Usuario   Contraseña     










 
José Gabriel Larreta
MALÍ...

Fue el día 24 de octubre de 1981.

En Valencia, en la parroquia salesiana de la calle Sagunto, se celebraba una fecha emotiva: la Familia Salesiana nos daba el adiós oficial a la primera expedición misionera de la Inspectoría.

Con Alberto Serrano y Pepe Guillem, éramos tres los voluntarios elegidos.

Estaban nuestras familias, muchos salesianos y salesianas, amigos, alumnos y antiguos alumnos; y destacaba la tez negra del señor Obispo – Jean Marie Cissé – de la diócesis adonde íbamos destinados, Sikaso, en Malí; quiso vivir con nosotros el momento intenso de nuestra entrega al servicio de la Palabra en su tierra; gesto que agradecimos grandemente por el mensaje de fraternidad y apoyo que nos ofrecía.

Tuve la impresión de que había mucha santa envidia entre los presentes y muchos ausentes.

Era la respuesta a la propuesta del Capítulo General del ’79, que invitaba a toda la Congregación a volcarse en ayuda total al continente africano, esperanza de futuro pero tan ignorado de todos. Muchos se habían ofrecido pero pocos fueron los escogidos.



Pensamos en los Apóstoles, en la eficacia del buen ejemplo, en la actitud salesiana



El destino –Malí- me cogió un poco de sorpresa, por eso mismo, por ignorado.

Tuve que enfrentarme a cifras y características: la mayor región del Oeste africano, con millón y cuarto de quilómetros cuadrados; desierta la tercera parte, ocupada por el Sur del desierto de Sahara; casi desierta otra tercera parte, el Sahel; y bastante bueno el resto, por privilegiada situación en tiempo de lluvias y por la presencia del río Níger en cerca de mil quilómetros.
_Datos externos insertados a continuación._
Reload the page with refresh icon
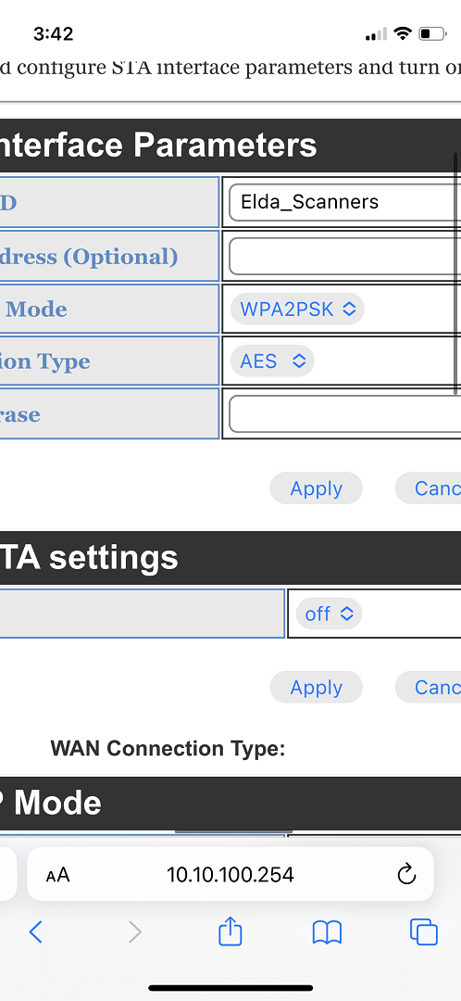Image resolution: width=461 pixels, height=1001 pixels. pos(406,874)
Escasa en habitantes, las cifras fluctuaban en torno a los 7-8 millones.

Por la Historia, supe que – allá por los siglos XI a XIV, y aun XVII -.habíasido uno de los grandísimos imperios africanos de todos los tiempos, aunque ahora hacía recordar aquellos versos: "Éstos, Fabio, ay dolor, que ves ahora – campos de soledad, mustios collados, - fueron un tiempo Itálica famosa." Mansa Musa, Emperador, había visitado Egipto llevándose a 60.000 acompañantes y regalando 150 quilos de oro, con lo que hundió la Banca de aquel tiempo.
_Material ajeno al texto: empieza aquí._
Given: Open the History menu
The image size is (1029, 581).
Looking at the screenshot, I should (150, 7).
Ahora Malí era una de las cinco naciones más pobres del mundo.

Antaño, las universidades de Tombuctú y Djenné habían contado hasta 2.500 estudiantes; ahora, escasamente el 30% de la población sabía escribir y leer.

Arduo problema se me hacía también la situación religiosa: más del 80% eran musulmanes; el resto, animistas o religiones tradicionales. Los católicos andaban casi perdidos flotando entre tanto musulman.

Para colmo, casi el 90% vivía de la agricultura; y la agricultura dependía totalmente de la caprichosa estación de lluvias, lo que provocaba frecuentes y mortales sequías.

Ése era el panorama inicial. Luego se presentó el problema de la lengua oficial, el bambara. Agradecidos estuvimos a los seis meses de reclusión en Faladjé, a 500 quilómetros de nuestra parroquia, casi 80 de Bamako, la capital. Luego comprobamos que casi todo el mundo desconocía el francés y solamente usaban lenguas autóctonas.

Otra dificultad fue la dificultad de encontrada en el medio, que no valorabla el trabajo con niños y jóvenes; pero ese era terreno fundamental para nuestro criterio salesiano. El apostolado había seguido la opinión de aquella sociedad; y nuestro estilo encontró ciertas resistencias en el comentario general. Gracias al empeño de nuestro señor Obispo, pudimos salir adelante, pues él siempre apoyó nuestro modo de hacer sabiendo que niños y jóvenes son el futuro de una sociedad.

La gente me pareció honrada en términos generales; muy agradecidos a nuestro esfuerzo y a nuestra presencia; casi heroicos los cristianos en mantener su fe en un entorno muy distinto; y muy necesitados de todo.

A decir verdad, no eran muy halagadores el momento y la misión. Pero pensamos en los Apóstoles, en la eficacia del buen ejemplo, en la actitud salesiana.

Me animó muchísimo saber que la primera estatua religiosa traída a Malí era una estatua de María Auxiliadora en Kita, muchos años atrás, en capilla a Ella dedicada por los Padres Espiritanos.